SAN ANTONIO (AP) - Before and after Nidia Yolibeth Alvarado gave birth at University Hospital on Dec. 20, she displayed many of the warning signs of a mother who might commit infanticide.
Some of the red flags about Alvarado - hiding the pregnancy from relatives, for example - weren’t relayed to the hospital, which has policies aimed at identifying and helping moms at risk of hurting their babies or themselves.
Police say Alvarado told them that a day after she was discharged, she strangled her son, known as “Baby Boy Mendoza.”
His body was found two days before Christmas in a hospital duffel bag on a conveyor belt at a recycling plant.
Alvarado, 25, the mother of two other young children, is charged with capital murder and remains in jail.
“We update policies as needed to follow evidence-based and best-practice guidelines,” she told the San Antonio Express-News (http://bit.ly/1dvN7k8). Before being discharged, all mothers are evaluated by a nurse about their well-being and other possible concerns, she said.
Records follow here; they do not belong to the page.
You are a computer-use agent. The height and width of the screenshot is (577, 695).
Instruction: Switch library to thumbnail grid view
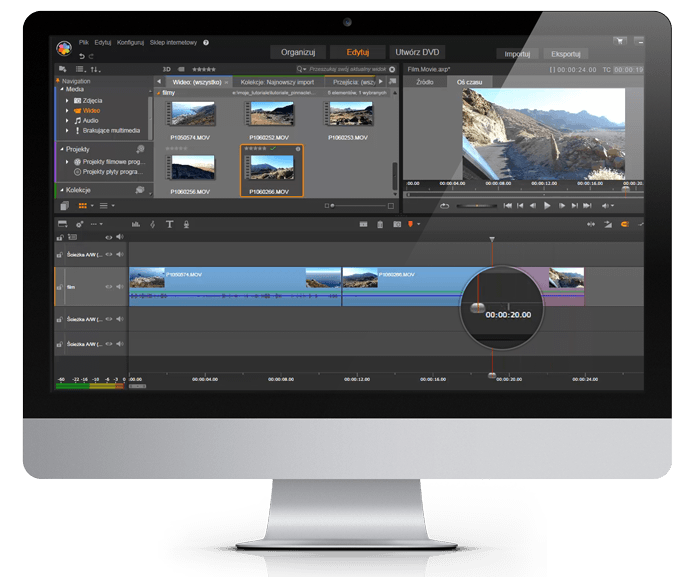tap(82, 205)
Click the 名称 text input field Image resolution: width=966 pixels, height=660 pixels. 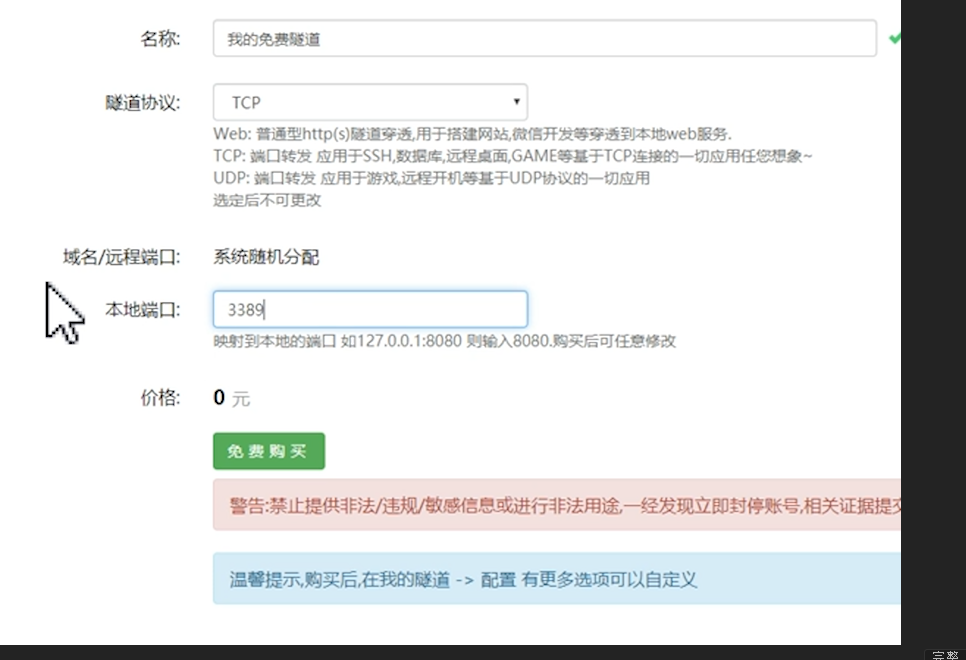544,39
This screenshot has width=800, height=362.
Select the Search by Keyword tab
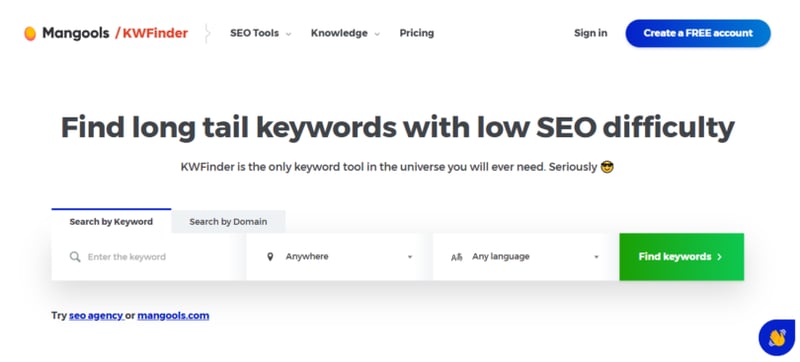click(x=111, y=221)
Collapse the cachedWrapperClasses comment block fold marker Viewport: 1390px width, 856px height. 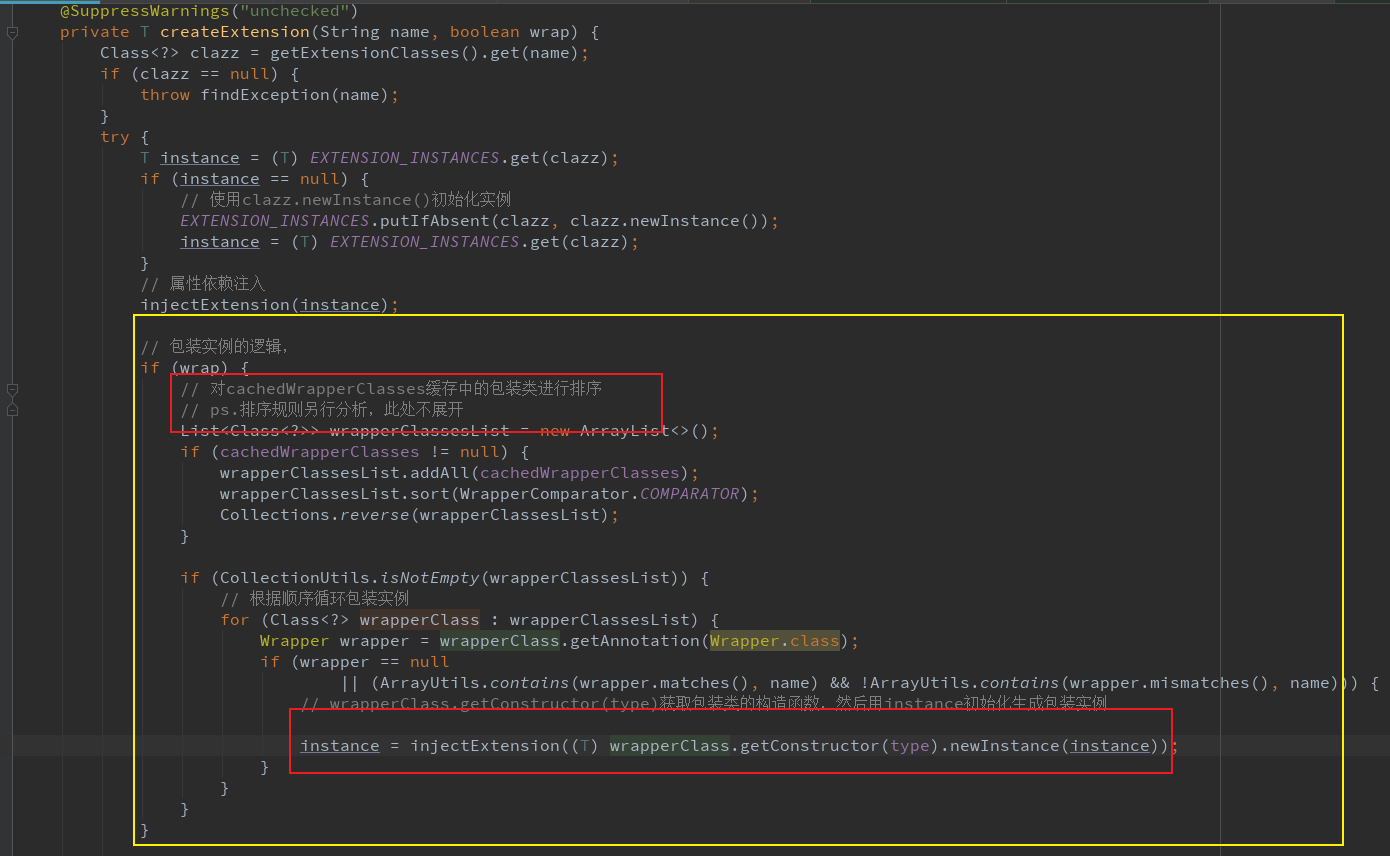[12, 388]

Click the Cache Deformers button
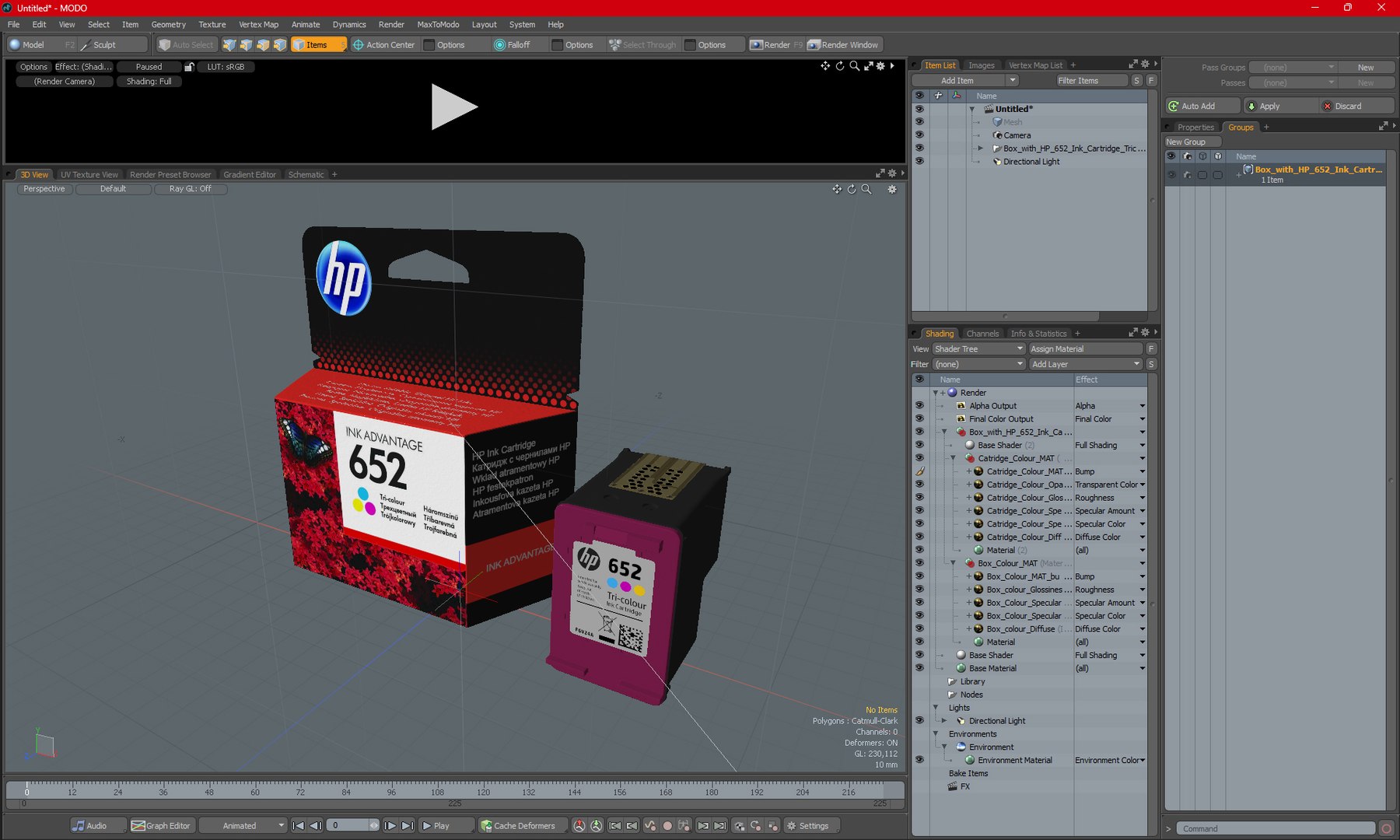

If their answers or behavior raise red flags, like the lack of prenatal care, the mothers are assessed in greater depth by a social worker.
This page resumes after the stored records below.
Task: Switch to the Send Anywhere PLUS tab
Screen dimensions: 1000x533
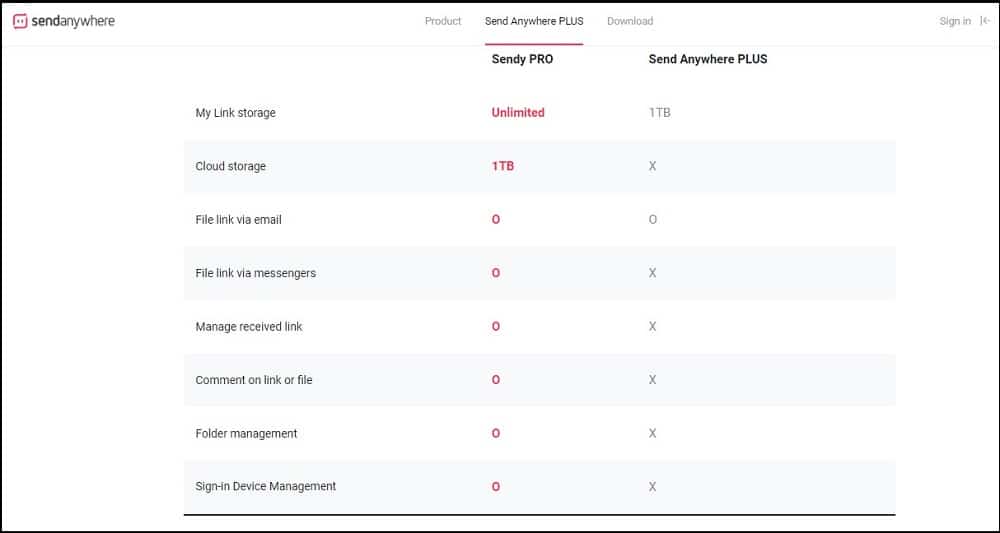Action: click(x=534, y=21)
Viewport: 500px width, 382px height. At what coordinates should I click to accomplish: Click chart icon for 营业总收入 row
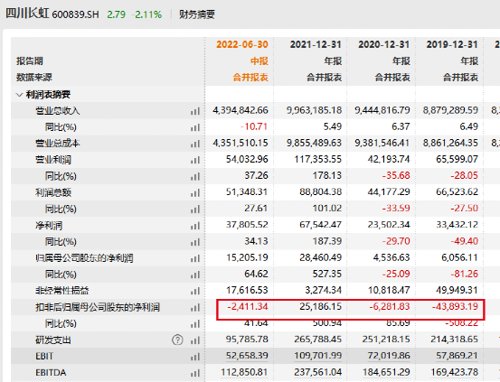[195, 111]
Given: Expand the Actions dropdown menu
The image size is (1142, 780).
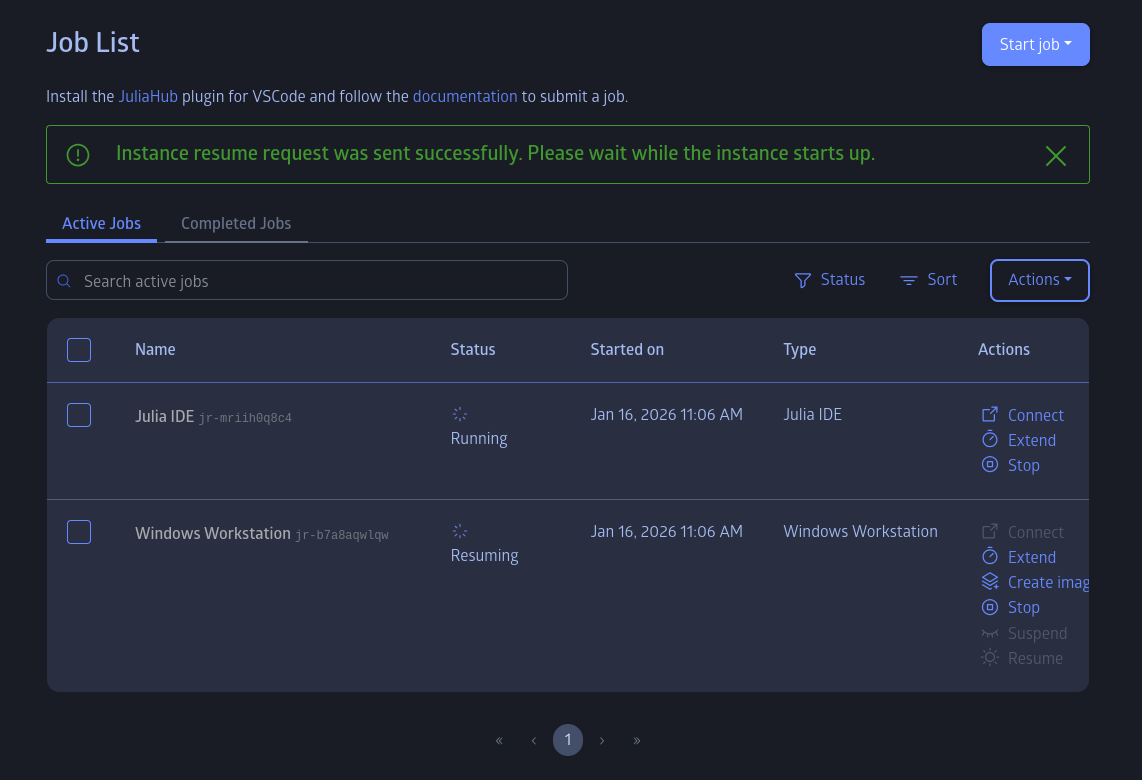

Because of confidentiality laws, Kirkland could not say whether Alvarado’s initial evaluation triggered a visit by a social worker or provide other details about her demeanor during her stay.
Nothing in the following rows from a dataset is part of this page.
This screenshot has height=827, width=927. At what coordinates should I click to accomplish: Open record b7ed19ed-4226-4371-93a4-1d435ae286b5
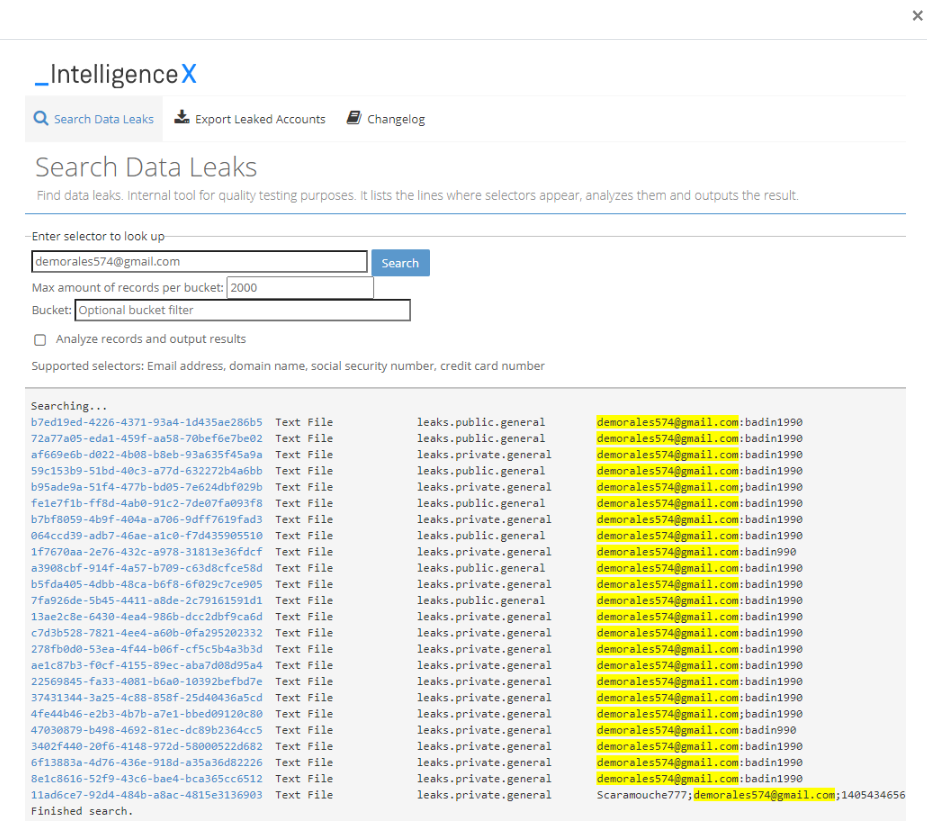pos(147,422)
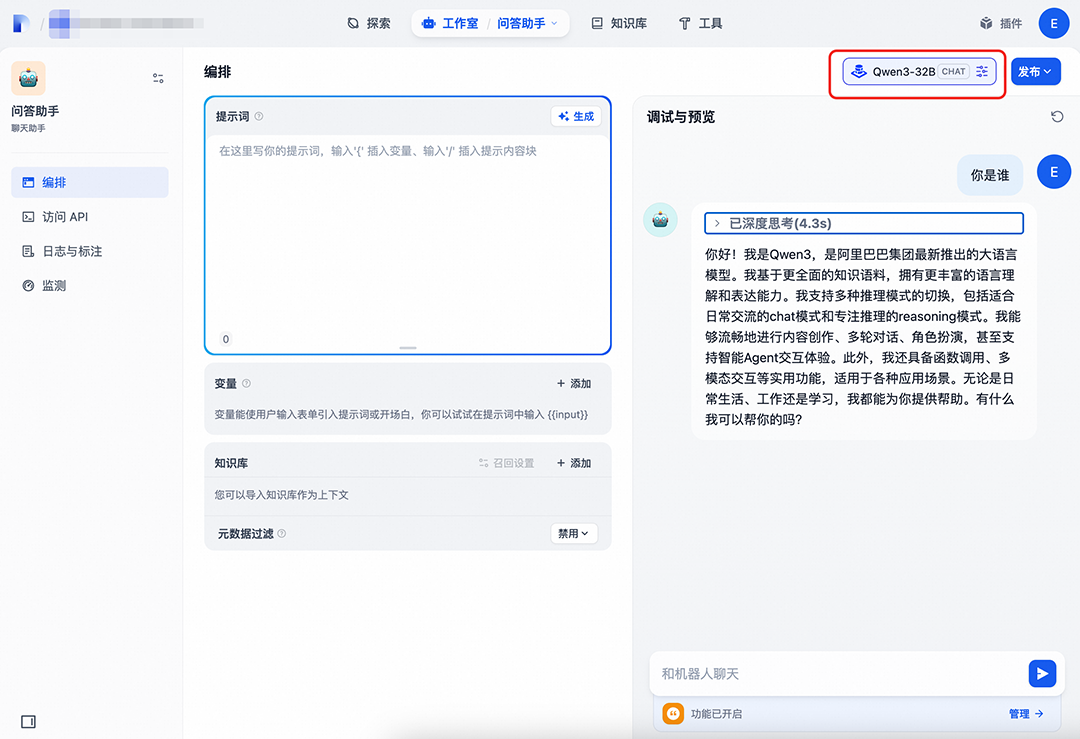The image size is (1080, 739).
Task: Click the 生成 prompt generate button
Action: 576,116
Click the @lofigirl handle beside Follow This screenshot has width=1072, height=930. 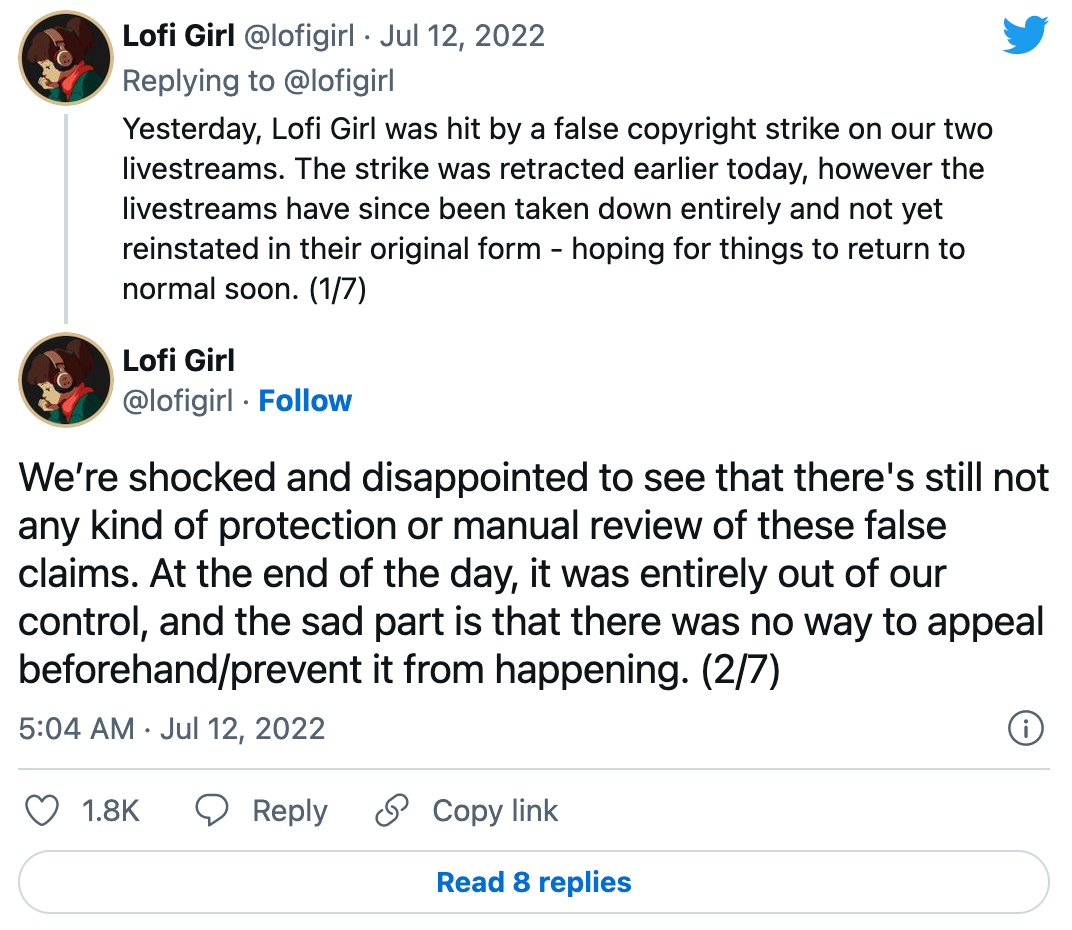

Given that she hid her pregnancy, it’s likely Alvarado received no prenatal care, which can put the baby and mother at risk.
Alvarado, an undocumented immigrant from Honduras who was deported once in 2006, checked in at the hospital using what turned out to be a false name, Karen Mendoza, and birthday. There was no record of prior contact with a woman by that name, Kirkman said.
UHS asks patients for identification, but “when they come to the hospital without any … we are required by law to provide emergency medical care,” adding that she couldn’t disclose whether Alvarado had furnished any type of ID.
Though visitors to the hospital are not monitored, Kirkman said, the staff noted that no one visited Alvarado during her two-day stay and told police that after the baby’s body was discovered, an arrest warrant affidavit states.
The prevalence of neonaticide - the killing of a baby in its first few hours or days of life - is unknown, but one study suggests it could be as high as 2.1 births per 100,000.
Women who kill their babies tend to be poor, relatively young, emotionally immature and single. Many lack prenatal care, feel socially isolated and, like Alvarado, hid their pregnancies.
The screening of mothers before discharge from University Hospital includes a check for postnatal depression and questions to determine how things are going in the mother’s life - her relationships, other children, employment, support, finances and living arrangements, Kirkman said. It also gauges her coping ability and stress tolerance.